Wednesday, January 14, 2009
This morning I had lots on my mind. I met with some new friends for coffee last night and discussed faith. Mainly how we are saved through grace alone in Christ Jesus. As we talked I thought to myself, we keep saying the same thing over and over, I think we should get it by now. Then on the drive home my new friend asked me about my denominational doctrines. I couldn't believe how hard it was to reiterate this to her (which is not like me since my vocation for the past 8 or so years was to teach these doctrines). I was quite confused as to why I felt this way. I went to bed thinking, and got up thinking. This morning I think I understand my feelings a little more, it all came into perspective watching my 2 year old role play a sacred act between mother and child.

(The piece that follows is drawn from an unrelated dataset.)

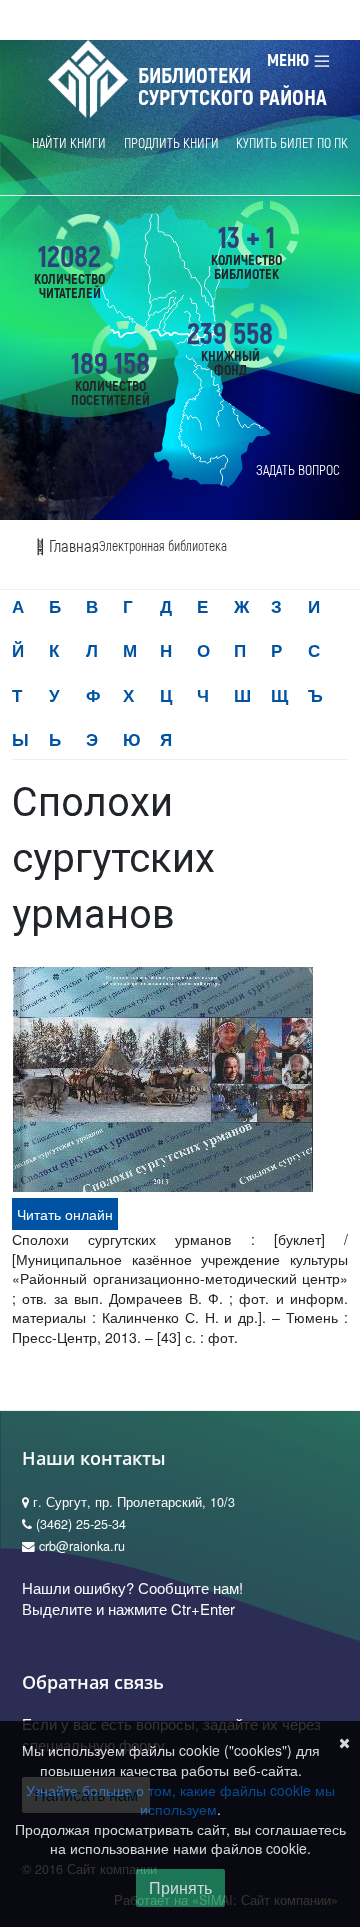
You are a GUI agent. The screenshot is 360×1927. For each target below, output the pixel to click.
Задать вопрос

My husband and I were busy talking about the days events. He was getting Grace ready to go and wanted her to put her coat on her, when we both looked down at her and realized she was nursing her baby doll under her sweater. She looked up at us with the sweetest face and said "baby wants milk". Both of us stopped in out tracks and took in this simple moment between mother and child.
It's amazing how the actions of a 2 year old can put such confusing subjects into perspective. My explanation of my doctrines felt insignificant after a conversation that brought faith to it's simplest meaning - Christ Jesus. And hearing it over and over is what I needed (and will always need) because we are always bound to get caught up in the rules, doctrines, and routines of life pulling us away from the core meaning. Joy is now 2.5 months old, her life is so simple. Nursing, cuddling, smiling, and sleeping! She is content in the arms of her mother who loves her. Just as I am content in the arms of Jesus who takes away my shame and loves me always.
After the baby doll finished nursing we asked Grace to pose for this picture. Then we took the time to help our daughter cloth and assemble the necessary "baby" goods for the trip in the car. No one rushed. We all took our time and simply cared for the baby doll.